SUPREME COURT OF PENNSYLVANIA


decided: October 12, 1971.

COMMONWEALTH
v.
RILEY, APPELLANT

Appeal from order of Court of Common Pleas, Trial Division, of Philadelphia, Oct. T., 1960, Nos. 279 to 283, inclusive, in case of Commonwealth of Pennsylvania v. Gettis Riley.

COUNSEL

Michael F. Walsh, for appellant.

Peter S. Greenberg and Milton M. Stein, Assistant District Attorneys, James D. Crawford, Deputy District Attorney, Richard A. Sprague, First Assistant District Attorney, and Arlen Specter, District Attorney, for Commonwealth, appellee.
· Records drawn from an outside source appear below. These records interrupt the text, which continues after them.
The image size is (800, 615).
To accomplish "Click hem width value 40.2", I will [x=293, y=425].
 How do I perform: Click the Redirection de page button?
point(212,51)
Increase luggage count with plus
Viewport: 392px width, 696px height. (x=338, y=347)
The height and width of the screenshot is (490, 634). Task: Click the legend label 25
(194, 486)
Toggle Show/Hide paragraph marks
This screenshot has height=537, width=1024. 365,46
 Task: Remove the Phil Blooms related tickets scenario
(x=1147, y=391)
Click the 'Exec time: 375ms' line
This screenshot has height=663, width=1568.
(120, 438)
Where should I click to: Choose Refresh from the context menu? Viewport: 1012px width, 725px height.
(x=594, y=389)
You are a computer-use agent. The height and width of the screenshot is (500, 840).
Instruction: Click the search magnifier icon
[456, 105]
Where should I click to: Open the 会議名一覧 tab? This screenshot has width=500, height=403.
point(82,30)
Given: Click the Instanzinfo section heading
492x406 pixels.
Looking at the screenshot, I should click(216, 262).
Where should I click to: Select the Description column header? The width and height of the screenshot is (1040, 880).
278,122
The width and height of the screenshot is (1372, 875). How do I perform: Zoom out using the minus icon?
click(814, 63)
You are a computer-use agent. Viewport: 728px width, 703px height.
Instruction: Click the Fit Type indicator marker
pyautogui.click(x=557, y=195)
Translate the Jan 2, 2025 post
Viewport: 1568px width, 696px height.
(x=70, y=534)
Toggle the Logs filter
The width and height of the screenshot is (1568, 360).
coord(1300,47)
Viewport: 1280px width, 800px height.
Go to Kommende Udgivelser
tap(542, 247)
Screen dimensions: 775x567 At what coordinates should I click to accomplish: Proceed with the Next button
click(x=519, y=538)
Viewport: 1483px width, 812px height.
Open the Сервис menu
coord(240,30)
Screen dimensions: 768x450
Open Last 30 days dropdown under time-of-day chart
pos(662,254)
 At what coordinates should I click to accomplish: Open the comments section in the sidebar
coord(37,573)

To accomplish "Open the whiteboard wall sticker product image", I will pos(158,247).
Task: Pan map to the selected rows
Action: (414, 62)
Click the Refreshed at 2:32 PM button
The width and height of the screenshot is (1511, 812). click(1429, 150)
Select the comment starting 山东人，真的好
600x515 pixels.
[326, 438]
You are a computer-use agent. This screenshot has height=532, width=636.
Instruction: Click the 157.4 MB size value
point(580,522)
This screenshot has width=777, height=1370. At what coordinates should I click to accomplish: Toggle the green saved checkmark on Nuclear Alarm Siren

Bell, C. J., Jones, Eagen, O'Brien, Roberts, Pomeroy and Barbieri, JJ. Opinion by Mr. Chief Justice Bell. Mr. Justice Roberts concurs in the result.

Author: Bell

[ 444 Pa. Page 499]

On March 19, 1962, appellant, represented by Court-appointed counsel, entered pleas of guilty to murder generally on two bills of indictment. A Court en banc heard three days of testimony and, after arguments, adjudged appellant guilty of first-degree murder on each bill and sentenced him to life imprisonment on each bill. No appeal was taken from either judgment of sentence.

Appellant filed a habeas corpus petition on January 14, 1964, which, after hearing, was dismissed. At this

[ 444 Pa. Page 500]

    hearing, appellant was not represented by counsel. On appeal to our Court, we affirmed: Commonwealth ex rel. Riley v. Rundle, 418 Pa. 168, 210 A.2d 270.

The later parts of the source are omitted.